#### Work item:
Having found the line containing "You are a GUI" in the data below, reproduce that line and each one after it to the end, exactly, and include nothing else.

__________

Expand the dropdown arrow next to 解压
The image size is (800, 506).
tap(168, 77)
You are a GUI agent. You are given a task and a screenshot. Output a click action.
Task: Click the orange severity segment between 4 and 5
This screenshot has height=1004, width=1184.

__________

#### Reply:
You are a GUI agent. You are given a task and a screenshot. Output a click action.
Task: Click the orange severity segment between 4 and 5
This screenshot has height=1004, width=1184.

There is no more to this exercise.